The Minuteman Project, which calls itself a "citizens' vigilance 
operation," featured photos, video and news accounts of the Columbia 
events yesterday on its Web site and said they amounted "a riot."

"At Columbia University free speech took quite the hit," it said. "At 
an event hosted by the college Republicans at Columbia we were 
reminded that the left advocates free speech only for those who 
regurgitate the same tripe that they spew."

Columbia officials said yesterday that while there had been pushing 
and shoving on stage, as protesters surrounded Mr. Gilchrist and 
others tried to defend him, there were no reports of injuries.

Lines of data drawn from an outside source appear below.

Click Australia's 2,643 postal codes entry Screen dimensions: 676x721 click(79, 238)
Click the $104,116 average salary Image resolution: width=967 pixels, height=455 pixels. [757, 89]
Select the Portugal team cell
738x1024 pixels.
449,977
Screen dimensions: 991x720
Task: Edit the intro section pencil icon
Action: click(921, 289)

Mr. Bollinger said he believed that the importance of free speech 
must be reinforced repeatedly. He said he hoped to do "a number of 
things" over the next several weeks to accomplish that on campus.

Donna Lieberman, executive director of the New York Civil Liberties 
Union, said yesterday, "Academic freedom thrives when all ideas, 
including racist ideas, have the opportunity to be aired."

Matthew Sweeney contributed reporting.